Photo-physical measurements

Toluene solutions containing MREs (10^–5 M) were prepared to investigate their absorption and PL characteristics in the solution state. The thin-film samples were deposited on quartz glass substrates by vacuum evaporation to study their exciton confinement properties in the film state. Ultraviolet–visible absorption (UV–vis) and PL spectra were recorded on a Perkin-Elmer Lambda 950 KPA spectrophotometer and a Jobin Yvon FluoroMax-3 fluorospectrometer. Phosphorescent spectra were recorded on a JASCO FP-6500 fluorescence spectrophotometer at 77 K. Absolute PL quantum yields were measured on a Quantaurus-QY measurement system (C11347-11, Hamamatsu Photonics) under nitrogen flow and all samples were excited at 360 nm. The temperature-dependence transient decay profiles of the doped films were measured under a vacuum using a streak camera system (Hamamatsu Photonics, C4334) equipped with a cryostat (Iwatani, GASESCRT-006-2000, Japan). A nitrogen gas laser (Lasertechnik Berlin, MNL200) with an excitation wavelength of 337 nm was used. For the TrEL measurement, pulsed voltages were applied using a function generator. The emitted light was detected using a photomultiplier tube (PMT) module (H10721-01, Hamamatsu Photonics, Japan) and the current signals from the PMT were amplified using a current amplifier (DHPCA-100, Femto, Germany). All signals were measured using an oscilloscope with signal averaging performed over 1000 measurements.

Cyclic voltammetry

Cyclic voltammetry (CV) was carried out on a CHI600 voltammetric analyzer at room temperature with a conventional three-electrode configuration consisting of a platinum disk working electrode, a platinum wire auxiliary electrode and an Ag wire pseudo-reference electrode with ferrocene–ferrocenium (Fc/Fc⁺) as the internal standard. Argon-purged N,N-dimethylformamide was used as a solvent for scanning the oxidation with tetrabutylammonium hexafluorophosphate (TBAPF₆) (0.1 M) as the supporting electrolyte. The cyclic voltammograms were obtained at a scan rate of 100 mV/s.

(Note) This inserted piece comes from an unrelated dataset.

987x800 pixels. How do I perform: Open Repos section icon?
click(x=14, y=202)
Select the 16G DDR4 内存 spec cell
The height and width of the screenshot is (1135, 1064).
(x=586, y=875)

Device fabrication and measurements

The OLEDs were fabricated by vacuum deposition process without exposure to ambient air. After fabrication, the devices were immediately encapsulated with glass lids using epoxy glue in a nitrogen-filled glove box (O₂ ~ 0.1 ppm, H₂O ~ 0.1 ppm). The indium–tin oxide surface was cleaned ultrasonically and sequentially with acetone, isopropanol and deionized water, then dried in an oven, and finally exposed to ultraviolet light and ozone for about 10 min. Organic layers were deposited at a rate of 1 Å/s. Subsequently, Liq and Al were deposited at 0.3 and 1 Å/s, respectively. The device area is ~ 0.04 cm². The EQE and J-V-L measurements were performed using a Keithley 2400 source meter and an absolute external quantum efficiency (EQE) measurement system (C9920-12, Hamamatsu Photonics, Japan). For the device lifetime tests, the luminance and EL spectra of the driving devices in the normal direction were measured using a luminance meter (SR-3AR, TOPCON, Japan) under constant current density driving conditions with an initial luminance of 10³ cd m⁻².